Ruby was tried for Oswald’s murder, found guilty, and sentenced to death, unusual in a city where the typical sentence for gunshot murder was eight years in prison. The sentence was overturned on appeal in October 1966. While he awaited a second trial, Ruby became ill and was transferred to Parkland Memorial Hospital, where both Kennedy and Oswald had also been taken. There doctors discovered advanced stages of cancer of the brain. Ruby soon died in Dallas. Questions about Ruby remain; indeed, some have asked whether the illness so long undetected could have affected his behavior in 1963.
Ruby never married.
Ruby left few papers. A vast federal collection of documents related to Ruby compiled by the assassination investigations is in the National Archives. The Texas Court of Inquiry deposited files in the state archives in Austin.
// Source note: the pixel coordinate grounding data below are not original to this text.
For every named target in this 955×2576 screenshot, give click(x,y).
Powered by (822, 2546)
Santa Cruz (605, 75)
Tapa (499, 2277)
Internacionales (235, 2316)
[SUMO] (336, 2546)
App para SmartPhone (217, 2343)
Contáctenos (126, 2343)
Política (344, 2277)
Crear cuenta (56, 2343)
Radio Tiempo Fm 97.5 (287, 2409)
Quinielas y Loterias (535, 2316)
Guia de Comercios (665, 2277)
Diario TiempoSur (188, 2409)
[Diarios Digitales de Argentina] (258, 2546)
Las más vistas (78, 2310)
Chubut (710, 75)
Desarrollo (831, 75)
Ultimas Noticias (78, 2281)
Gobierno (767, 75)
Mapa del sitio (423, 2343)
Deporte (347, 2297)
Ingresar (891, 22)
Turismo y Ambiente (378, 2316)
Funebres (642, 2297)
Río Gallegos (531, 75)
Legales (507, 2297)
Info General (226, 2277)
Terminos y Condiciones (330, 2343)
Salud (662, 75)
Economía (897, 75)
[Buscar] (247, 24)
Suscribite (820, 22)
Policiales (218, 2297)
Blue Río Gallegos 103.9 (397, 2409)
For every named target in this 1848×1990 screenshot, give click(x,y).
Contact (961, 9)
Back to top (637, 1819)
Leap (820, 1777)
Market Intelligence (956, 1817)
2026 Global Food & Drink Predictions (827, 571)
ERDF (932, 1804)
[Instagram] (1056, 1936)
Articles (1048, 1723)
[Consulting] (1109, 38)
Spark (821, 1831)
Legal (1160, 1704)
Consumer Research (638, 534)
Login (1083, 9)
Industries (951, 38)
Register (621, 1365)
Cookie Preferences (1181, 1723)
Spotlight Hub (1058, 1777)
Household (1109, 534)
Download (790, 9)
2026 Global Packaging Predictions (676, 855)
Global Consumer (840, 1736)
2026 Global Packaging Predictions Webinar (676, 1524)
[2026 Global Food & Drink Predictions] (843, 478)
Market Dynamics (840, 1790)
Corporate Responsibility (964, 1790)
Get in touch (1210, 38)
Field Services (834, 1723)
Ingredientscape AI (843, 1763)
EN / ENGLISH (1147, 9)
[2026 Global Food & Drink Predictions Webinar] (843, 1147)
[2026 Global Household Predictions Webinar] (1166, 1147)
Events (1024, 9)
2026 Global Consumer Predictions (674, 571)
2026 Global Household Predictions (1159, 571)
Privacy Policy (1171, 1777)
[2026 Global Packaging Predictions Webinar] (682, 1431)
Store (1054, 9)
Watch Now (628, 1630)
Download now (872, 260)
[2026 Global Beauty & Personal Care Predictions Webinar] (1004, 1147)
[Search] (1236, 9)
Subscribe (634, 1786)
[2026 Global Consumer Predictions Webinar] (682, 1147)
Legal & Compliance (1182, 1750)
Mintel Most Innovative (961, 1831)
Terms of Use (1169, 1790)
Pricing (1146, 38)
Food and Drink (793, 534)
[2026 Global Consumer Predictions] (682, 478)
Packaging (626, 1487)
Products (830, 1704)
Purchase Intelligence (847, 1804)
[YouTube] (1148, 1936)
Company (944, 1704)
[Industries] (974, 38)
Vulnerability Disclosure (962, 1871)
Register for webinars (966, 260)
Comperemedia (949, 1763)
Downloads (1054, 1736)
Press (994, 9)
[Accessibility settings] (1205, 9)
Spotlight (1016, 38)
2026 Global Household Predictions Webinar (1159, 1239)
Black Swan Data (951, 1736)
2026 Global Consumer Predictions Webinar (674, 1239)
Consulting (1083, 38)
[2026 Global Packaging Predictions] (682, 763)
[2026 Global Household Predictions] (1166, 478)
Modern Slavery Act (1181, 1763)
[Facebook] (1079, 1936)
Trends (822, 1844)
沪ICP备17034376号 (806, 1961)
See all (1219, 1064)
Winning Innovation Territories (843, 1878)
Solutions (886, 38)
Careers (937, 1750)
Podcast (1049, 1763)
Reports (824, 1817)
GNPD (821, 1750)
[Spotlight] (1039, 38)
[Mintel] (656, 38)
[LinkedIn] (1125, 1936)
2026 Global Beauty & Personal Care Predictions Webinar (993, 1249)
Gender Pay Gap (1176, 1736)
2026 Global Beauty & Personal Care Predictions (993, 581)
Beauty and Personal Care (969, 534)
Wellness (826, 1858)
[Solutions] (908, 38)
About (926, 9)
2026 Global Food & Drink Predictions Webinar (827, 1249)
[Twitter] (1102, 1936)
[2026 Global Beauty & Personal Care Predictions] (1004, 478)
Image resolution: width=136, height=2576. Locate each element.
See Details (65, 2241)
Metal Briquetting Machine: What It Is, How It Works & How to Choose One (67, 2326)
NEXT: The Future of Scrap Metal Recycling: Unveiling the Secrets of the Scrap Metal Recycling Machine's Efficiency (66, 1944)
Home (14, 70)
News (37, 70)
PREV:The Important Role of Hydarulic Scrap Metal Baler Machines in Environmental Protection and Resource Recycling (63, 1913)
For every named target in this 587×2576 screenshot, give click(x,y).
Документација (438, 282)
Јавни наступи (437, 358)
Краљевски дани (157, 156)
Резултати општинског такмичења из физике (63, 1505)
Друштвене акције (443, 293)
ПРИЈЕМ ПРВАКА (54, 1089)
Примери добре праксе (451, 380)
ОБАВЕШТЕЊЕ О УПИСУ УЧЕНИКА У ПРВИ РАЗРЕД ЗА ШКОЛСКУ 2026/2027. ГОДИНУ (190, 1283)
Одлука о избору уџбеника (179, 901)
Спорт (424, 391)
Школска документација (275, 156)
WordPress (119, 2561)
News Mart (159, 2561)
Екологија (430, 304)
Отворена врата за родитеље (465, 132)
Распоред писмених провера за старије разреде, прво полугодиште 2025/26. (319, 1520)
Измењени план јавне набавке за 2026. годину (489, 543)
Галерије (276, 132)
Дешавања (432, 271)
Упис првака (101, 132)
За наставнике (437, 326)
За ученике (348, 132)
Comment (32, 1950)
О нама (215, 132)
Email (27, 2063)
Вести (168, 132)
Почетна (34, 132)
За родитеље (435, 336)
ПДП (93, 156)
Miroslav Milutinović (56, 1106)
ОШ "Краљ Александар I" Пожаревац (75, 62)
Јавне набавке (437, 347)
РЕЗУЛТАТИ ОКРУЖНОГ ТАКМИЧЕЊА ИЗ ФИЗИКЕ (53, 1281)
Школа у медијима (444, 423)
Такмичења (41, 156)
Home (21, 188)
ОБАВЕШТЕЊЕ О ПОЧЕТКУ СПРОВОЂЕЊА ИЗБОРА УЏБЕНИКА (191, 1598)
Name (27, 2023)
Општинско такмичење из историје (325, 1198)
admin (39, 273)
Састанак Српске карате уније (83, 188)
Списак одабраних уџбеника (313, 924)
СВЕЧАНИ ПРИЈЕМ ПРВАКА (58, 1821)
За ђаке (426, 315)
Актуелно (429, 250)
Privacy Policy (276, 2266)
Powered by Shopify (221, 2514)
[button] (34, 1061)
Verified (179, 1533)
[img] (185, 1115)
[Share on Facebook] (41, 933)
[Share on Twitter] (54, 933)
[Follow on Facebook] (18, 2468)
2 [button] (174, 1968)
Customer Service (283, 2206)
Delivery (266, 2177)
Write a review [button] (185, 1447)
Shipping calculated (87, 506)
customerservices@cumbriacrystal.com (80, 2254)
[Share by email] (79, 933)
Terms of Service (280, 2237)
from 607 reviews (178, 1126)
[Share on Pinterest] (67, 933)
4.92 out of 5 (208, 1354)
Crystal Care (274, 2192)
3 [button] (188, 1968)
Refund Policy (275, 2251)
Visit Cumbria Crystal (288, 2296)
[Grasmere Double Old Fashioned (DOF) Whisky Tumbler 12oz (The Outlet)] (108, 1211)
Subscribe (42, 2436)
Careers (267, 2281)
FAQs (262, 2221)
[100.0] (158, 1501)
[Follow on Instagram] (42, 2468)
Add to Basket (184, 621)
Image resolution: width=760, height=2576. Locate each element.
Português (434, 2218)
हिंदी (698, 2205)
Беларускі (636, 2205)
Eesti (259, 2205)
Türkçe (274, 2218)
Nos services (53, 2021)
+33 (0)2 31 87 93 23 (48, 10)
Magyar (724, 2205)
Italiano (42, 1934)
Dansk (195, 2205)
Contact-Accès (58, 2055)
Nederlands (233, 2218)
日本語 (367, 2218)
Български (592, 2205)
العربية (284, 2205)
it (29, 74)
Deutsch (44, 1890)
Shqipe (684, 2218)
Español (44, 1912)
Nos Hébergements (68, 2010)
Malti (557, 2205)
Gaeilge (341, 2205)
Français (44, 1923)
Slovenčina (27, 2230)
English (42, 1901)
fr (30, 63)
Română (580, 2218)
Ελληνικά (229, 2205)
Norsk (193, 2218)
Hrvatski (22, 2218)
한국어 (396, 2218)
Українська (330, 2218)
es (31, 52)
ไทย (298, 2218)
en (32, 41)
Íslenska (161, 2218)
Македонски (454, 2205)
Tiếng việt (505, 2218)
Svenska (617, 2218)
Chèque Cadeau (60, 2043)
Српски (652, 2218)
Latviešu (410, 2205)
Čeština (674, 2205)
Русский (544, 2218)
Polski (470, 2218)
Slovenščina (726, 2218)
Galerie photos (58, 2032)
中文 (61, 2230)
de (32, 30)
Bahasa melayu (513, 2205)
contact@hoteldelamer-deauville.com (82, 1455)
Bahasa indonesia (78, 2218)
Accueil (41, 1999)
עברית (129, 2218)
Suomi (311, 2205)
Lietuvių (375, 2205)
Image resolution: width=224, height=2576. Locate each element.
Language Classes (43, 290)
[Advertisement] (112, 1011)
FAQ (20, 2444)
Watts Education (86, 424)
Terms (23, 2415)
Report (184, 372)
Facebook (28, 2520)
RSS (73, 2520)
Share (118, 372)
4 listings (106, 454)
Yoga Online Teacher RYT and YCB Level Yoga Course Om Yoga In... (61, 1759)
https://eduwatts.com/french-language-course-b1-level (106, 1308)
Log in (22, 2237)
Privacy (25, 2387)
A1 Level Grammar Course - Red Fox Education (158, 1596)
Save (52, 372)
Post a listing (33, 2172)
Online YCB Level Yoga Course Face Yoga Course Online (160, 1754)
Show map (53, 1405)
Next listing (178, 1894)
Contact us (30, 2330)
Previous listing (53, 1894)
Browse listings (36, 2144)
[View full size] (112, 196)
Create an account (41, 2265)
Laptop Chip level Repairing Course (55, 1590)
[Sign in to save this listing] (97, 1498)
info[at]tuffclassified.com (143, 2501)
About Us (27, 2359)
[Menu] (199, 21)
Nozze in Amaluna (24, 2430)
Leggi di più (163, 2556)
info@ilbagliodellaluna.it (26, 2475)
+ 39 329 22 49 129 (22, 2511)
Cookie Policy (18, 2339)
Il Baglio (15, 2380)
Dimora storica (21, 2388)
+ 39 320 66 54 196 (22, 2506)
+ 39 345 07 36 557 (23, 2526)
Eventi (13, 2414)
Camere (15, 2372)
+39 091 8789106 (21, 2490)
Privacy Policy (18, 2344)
The papers of most major figures involved in the investigation contain material on Ruby, including Gerald Ford in the Ford Library in Ann Arbor, Mich.; Richard Russell in Athens, Ga.; John Sherman Cooper in Lexington, Ky.; Earl Warren in the Library of Congress; Lyndon B. Johnson in the Johnson Library in Austin; Allen Dulles at Princeton University; and Texas attorney general Waggoner Carr at Baylor University. The psychiatric reports of Dr. L. J. West and Dr. R. L. Stubblefield are in the Cooper papers. The papers of critic and scholar Harold Weisberg, Frederick, Md., to be deposited in Hood College, contain essential files, along with his correspondence with District Attorney Henry Wade and his notes and aide memoirs on the Wade files and Ruby. The Warren Commission Report (1964) discusses Ruby throughout and includes a biography, pp. 779–806, while its twenty-six-volume Hearings and Exhibits (1964) contains essential exhibits and witness testimony. The House Select Committee on Assassinations Report of 1979 and its twelve volumes of reports and testimony are a recent addition to the National Archives. Almost every book on the assassination of President Kennedy discusses Ruby, most superficially and often distorted by theories. Four volumes on the trial itself that also discuss his life are Melvin M. Belli and Maurice C. Carroll, Dallas Justice (1964); John Kaplan and Jon R. Waltz, The Trial of Jack Ruby (1965); Garry Wills and Ovid Demaris, Jack Ruby (1968); and Elmer Gertz, Moment of Madness: The People vs. Jack Ruby (1968). Most volumes discussing Ruby are flawed by speculation, such as Renatus Hartogs and Lucy Freeman, The Two Assassins (1965); Seth Kantor, The Ruby Cover-Up (1978); and Mark Lane, Rush to Judgment (1966). A representative refutation of the speculators is in the objective refutation of Lane by Gertz, pp. 507–43, and Wills and Demaris, pp. 160–67, 208–46. The best approach to President Kennedy’s assassination is through Harold Weisberg, Whitewash (1965) and Never Again (1995), and Sylvia Meagher, Accessories after the Fact (1967).